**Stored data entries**
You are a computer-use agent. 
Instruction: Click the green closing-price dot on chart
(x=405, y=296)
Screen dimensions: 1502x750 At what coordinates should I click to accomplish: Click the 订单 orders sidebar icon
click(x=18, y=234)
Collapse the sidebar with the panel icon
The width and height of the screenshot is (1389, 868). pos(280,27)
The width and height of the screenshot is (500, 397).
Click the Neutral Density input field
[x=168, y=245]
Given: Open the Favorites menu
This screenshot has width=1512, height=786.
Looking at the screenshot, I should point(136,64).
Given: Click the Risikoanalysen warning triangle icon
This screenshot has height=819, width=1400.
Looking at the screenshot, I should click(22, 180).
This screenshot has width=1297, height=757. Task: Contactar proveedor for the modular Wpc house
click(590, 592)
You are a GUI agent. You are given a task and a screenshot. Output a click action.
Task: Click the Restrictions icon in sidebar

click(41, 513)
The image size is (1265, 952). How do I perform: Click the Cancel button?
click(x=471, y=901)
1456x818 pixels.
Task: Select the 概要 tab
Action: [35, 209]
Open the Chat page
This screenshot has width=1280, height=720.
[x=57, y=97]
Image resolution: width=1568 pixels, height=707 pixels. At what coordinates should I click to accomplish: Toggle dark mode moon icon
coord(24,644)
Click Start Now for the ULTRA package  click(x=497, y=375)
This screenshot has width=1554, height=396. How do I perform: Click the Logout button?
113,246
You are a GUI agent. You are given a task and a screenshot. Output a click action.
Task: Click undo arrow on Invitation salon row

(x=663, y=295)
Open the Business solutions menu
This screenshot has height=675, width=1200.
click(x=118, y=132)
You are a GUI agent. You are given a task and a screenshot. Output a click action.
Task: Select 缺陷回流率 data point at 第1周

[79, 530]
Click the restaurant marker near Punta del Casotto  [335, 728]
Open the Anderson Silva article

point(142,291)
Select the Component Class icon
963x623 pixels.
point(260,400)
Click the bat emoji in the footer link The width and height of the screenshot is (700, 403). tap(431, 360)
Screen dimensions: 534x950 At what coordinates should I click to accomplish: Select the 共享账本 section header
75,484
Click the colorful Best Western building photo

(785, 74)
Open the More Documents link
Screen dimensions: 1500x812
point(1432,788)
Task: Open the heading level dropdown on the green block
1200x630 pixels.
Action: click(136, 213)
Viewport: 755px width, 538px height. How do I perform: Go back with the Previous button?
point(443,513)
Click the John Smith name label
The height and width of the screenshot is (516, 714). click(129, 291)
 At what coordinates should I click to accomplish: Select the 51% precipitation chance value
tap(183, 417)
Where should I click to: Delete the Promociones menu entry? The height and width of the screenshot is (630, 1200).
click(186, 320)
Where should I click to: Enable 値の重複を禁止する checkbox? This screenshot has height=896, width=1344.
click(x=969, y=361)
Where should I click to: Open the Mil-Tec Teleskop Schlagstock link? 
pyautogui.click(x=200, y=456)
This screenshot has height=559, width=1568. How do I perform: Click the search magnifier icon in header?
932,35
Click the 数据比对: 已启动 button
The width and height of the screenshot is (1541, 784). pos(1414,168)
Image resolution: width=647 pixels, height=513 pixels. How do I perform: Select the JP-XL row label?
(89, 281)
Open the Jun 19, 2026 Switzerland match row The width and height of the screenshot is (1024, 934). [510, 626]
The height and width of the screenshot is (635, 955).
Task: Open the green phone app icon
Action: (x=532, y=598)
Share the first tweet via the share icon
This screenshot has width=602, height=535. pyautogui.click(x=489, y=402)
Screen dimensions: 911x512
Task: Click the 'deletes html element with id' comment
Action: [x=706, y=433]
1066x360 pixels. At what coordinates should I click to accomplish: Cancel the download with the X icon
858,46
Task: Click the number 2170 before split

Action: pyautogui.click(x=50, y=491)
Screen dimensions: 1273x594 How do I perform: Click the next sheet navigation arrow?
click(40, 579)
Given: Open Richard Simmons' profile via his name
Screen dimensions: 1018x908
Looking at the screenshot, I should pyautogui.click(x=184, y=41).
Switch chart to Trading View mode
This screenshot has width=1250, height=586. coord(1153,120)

**Goal of the exercise**
Take the data above and return it exactly.

**Result**
You are a computer-use agent. 
Instruction: Click the green closing-price dot on chart
(x=405, y=296)
Screen dimensions: 1502x750 At what coordinates should I click to accomplish: Click the 订单 orders sidebar icon
click(x=18, y=234)
Collapse the sidebar with the panel icon
The width and height of the screenshot is (1389, 868). pos(280,27)
The width and height of the screenshot is (500, 397).
Click the Neutral Density input field
[x=168, y=245]
Given: Open the Favorites menu
This screenshot has width=1512, height=786.
Looking at the screenshot, I should point(136,64).
Given: Click the Risikoanalysen warning triangle icon
This screenshot has height=819, width=1400.
Looking at the screenshot, I should click(22, 180).
This screenshot has width=1297, height=757. Task: Contactar proveedor for the modular Wpc house
click(590, 592)
You are a GUI agent. You are given a task and a screenshot. Output a click action.
Task: Click the Restrictions icon in sidebar

click(41, 513)
The image size is (1265, 952). How do I perform: Click the Cancel button?
click(x=471, y=901)
1456x818 pixels.
Task: Select the 概要 tab
Action: [35, 209]
Open the Chat page
This screenshot has width=1280, height=720.
[x=57, y=97]
Image resolution: width=1568 pixels, height=707 pixels. At what coordinates should I click to accomplish: Toggle dark mode moon icon
coord(24,644)
Click Start Now for the ULTRA package  click(x=497, y=375)
This screenshot has width=1554, height=396. How do I perform: Click the Logout button?
113,246
You are a GUI agent. You are given a task and a screenshot. Output a click action.
Task: Click undo arrow on Invitation salon row

(x=663, y=295)
Open the Business solutions menu
This screenshot has height=675, width=1200.
click(x=118, y=132)
You are a GUI agent. You are given a task and a screenshot. Output a click action.
Task: Select 缺陷回流率 data point at 第1周

[79, 530]
Click the restaurant marker near Punta del Casotto  [335, 728]
Open the Anderson Silva article

point(142,291)
Select the Component Class icon
963x623 pixels.
point(260,400)
Click the bat emoji in the footer link The width and height of the screenshot is (700, 403). tap(431, 360)
Screen dimensions: 534x950 At what coordinates should I click to accomplish: Select the 共享账本 section header
75,484
Click the colorful Best Western building photo

(785, 74)
Open the More Documents link
Screen dimensions: 1500x812
point(1432,788)
Task: Open the heading level dropdown on the green block
1200x630 pixels.
Action: click(136, 213)
Viewport: 755px width, 538px height. How do I perform: Go back with the Previous button?
point(443,513)
Click the John Smith name label
The height and width of the screenshot is (516, 714). click(129, 291)
 At what coordinates should I click to accomplish: Select the 51% precipitation chance value
tap(183, 417)
Where should I click to: Delete the Promociones menu entry? The height and width of the screenshot is (630, 1200).
click(186, 320)
Where should I click to: Enable 値の重複を禁止する checkbox? This screenshot has height=896, width=1344.
click(x=969, y=361)
Where should I click to: Open the Mil-Tec Teleskop Schlagstock link? 
pyautogui.click(x=200, y=456)
This screenshot has height=559, width=1568. How do I perform: Click the search magnifier icon in header?
932,35
Click the 数据比对: 已启动 button
The width and height of the screenshot is (1541, 784). pos(1414,168)
Image resolution: width=647 pixels, height=513 pixels. How do I perform: Select the JP-XL row label?
(89, 281)
Open the Jun 19, 2026 Switzerland match row The width and height of the screenshot is (1024, 934). [510, 626]
The height and width of the screenshot is (635, 955).
Task: Open the green phone app icon
Action: (x=532, y=598)
Share the first tweet via the share icon
This screenshot has width=602, height=535. pyautogui.click(x=489, y=402)
Screen dimensions: 911x512
Task: Click the 'deletes html element with id' comment
Action: [x=706, y=433]
1066x360 pixels. At what coordinates should I click to accomplish: Cancel the download with the X icon
858,46
Task: Click the number 2170 before split

Action: pyautogui.click(x=50, y=491)
Screen dimensions: 1273x594 How do I perform: Click the next sheet navigation arrow?
click(40, 579)
Given: Open Richard Simmons' profile via his name
Screen dimensions: 1018x908
Looking at the screenshot, I should pyautogui.click(x=184, y=41).
Switch chart to Trading View mode
This screenshot has width=1250, height=586. coord(1153,120)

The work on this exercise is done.